REQUIRED WORK: What lines in the records include the string "computer"? Return each one.

── RECORDS TO USE

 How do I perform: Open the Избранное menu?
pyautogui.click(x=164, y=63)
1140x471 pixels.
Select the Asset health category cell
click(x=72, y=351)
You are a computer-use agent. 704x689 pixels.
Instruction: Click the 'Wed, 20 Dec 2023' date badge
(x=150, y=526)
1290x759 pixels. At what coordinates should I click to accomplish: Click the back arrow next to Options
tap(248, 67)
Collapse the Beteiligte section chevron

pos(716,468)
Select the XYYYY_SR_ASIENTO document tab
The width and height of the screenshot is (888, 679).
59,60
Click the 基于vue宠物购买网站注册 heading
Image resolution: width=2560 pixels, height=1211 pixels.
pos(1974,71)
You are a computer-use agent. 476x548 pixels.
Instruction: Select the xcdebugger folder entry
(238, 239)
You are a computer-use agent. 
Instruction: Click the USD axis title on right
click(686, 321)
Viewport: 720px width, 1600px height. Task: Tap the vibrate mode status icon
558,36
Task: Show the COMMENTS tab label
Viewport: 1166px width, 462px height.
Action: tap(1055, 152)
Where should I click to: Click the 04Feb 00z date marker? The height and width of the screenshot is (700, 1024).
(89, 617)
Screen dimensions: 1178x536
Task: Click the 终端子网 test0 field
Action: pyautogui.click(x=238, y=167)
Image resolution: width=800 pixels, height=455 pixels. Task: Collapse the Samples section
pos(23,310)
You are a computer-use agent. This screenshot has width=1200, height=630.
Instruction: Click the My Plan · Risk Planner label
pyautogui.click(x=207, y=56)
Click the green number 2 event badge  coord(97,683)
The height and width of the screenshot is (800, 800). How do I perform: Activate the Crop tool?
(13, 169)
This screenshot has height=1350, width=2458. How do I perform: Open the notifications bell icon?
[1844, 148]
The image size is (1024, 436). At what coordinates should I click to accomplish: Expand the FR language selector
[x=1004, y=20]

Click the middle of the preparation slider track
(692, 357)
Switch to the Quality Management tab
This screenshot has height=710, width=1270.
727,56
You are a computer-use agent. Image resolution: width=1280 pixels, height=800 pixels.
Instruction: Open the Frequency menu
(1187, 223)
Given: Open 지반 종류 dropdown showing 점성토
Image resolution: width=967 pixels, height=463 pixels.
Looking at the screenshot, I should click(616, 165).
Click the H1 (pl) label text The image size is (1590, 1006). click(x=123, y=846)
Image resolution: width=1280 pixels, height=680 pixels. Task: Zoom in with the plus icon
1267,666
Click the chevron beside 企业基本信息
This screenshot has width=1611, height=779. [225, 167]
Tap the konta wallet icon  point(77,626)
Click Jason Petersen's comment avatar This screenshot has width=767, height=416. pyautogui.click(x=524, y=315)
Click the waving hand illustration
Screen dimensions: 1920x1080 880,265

────

WRITTEN ANSWER:
You are a computer-use agent. 704x689 pixels.
You are a computer-use agent. 476x548 pixels.
You are a computer-use agent. 
You are a computer-use agent. This screenshot has width=1200, height=630.
You are a computer-use agent. Image resolution: width=1280 pixels, height=800 pixels.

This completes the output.